Chinese Taipei’s Ying-Shin Lin won bronze as well as one of the two Tokyo 2020 quota places on offer. The second quota was won by Iran. Anjali Bhagwat and Chandela are the country’s, other two shooters, to win gold in the event. India has now won three out of the four World Cup gold medals in the women’s 10m air this year.
A student of English literature and one who loves to go on long drives, Elavenil is a junior World Cup gold-medallist besides being an Asian champion. It has been remarkable progress for the young shooter who held a gun for the first time as a 13-year-old in native Ahmedabad.
Elavenil, who wanted to be a track and field athlete in her school days, rose to prominence after being selected for Project Leap, an initiative launched by Olympic bronze-medallist Gagan Narang to train youngsters.
Elavenil’s mentor Narang always speaks highly of her. Gujarat’s Elavenil had earlier pipped her senior Moudgil in qualification, with an impressive 629.4 to the world No.2’s 629.1 as they took the fourth and fifth spots through to the eight-woman final.
World number one and finals world record holder Chandela failed to qualify for the finals, finishing 11th with a score of 627.7. Such has been India’s supremacy that Mehuli Ghosh, shooting in the non-competition Minimum Qualification Score (MQS) section, shot a 629.1, which could have earned her a final spot as well.
Anjum led the finals field after the first five shots. Seonaid began as the Indian finished and the eight finalists bunched closely at the top. The Briton then attempted to pull ahead after 10 shots as Moudgil had a poor second series to go down to fifth by the 12th shot. However, Elavenil, who was shooting brilliantly, went ahead of Seonaid.
American Mary Tucker was the first to be eliminated in eighth place after the 12th shot. Korea’s Kim, then went out in seventh after the 14th shot at which stage there were three athletes, including Elavenil and Seonaid, who were jointly in the lead with a score of 147.1. Moudgil maintained her fourth place at that stage.
Moudgil finished fifth losing to Romania’s Laura-Georgeta Coman. The Indian shot a 10.1 to Comans 10.4 to go out in fifth. Meanwhile, Elavenil was dishing out a master-class with a series of high 10s, which saw her maintain a 1.4 points lead with four shots of the 24-shot final to go. Seonaid and Elavenil battled till the end, but it was the Indian who prevailed for a milestone win.

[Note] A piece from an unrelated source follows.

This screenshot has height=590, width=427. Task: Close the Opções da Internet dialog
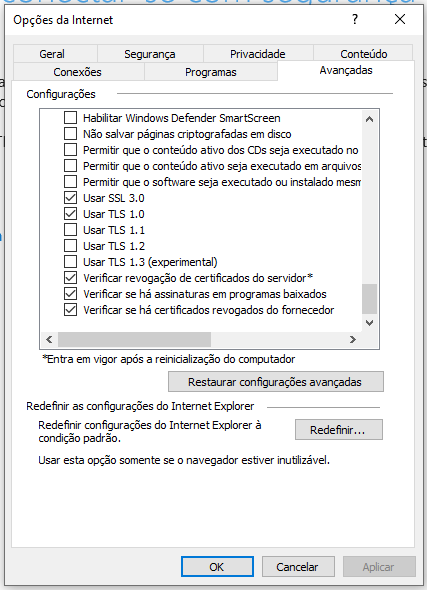pos(400,19)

In the women’s 25m Pistol, Annu Raj Singh, making a comeback to the India squad, shot a solid 292 in the precision stage to set herself in 12th spot ahead of the Rapid Fire round on Thursday, preceding the final. Compatriot Chinky Yadav shot 290 to lie in 17thplace while Abhidnya Ashok Patil shot 286 to be further back in 43rdspot.
In the men’s 50m Rifle 3 Positions competition, there was a qualification world record in the first elimination round itself as Austrias Jan Lochbihler shot 1188 to set the new mark. Indias Sanjeev Rajput shot 1170 in the first elimination round to sail through with a 14th spot finish.

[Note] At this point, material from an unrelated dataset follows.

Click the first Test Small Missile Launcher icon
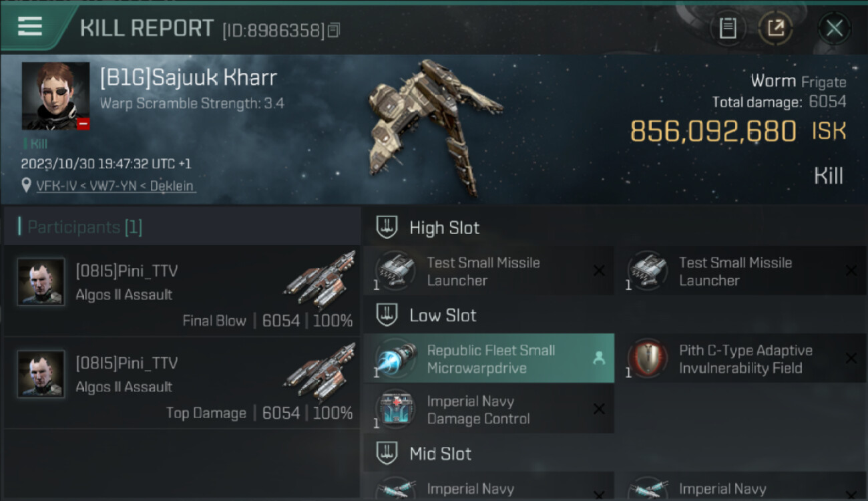Image resolution: width=868 pixels, height=501 pixels. (395, 271)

He is slated to shoot the qualifying round on Thursday for a shot in the finals. So will Parul Kumar, who finished 10th in his elimination round with a score of 1169. Chain Singh shot 1163 in the same round along with Sanjeev to end in 27th position.
Thursday (August 29) has as many as three finals on the schedule beginning with the men’s 50m Rifle 3 Positions, followed by the women’s 25m Pistol and the men’s 10m Air Pistol being the concluding final of the day.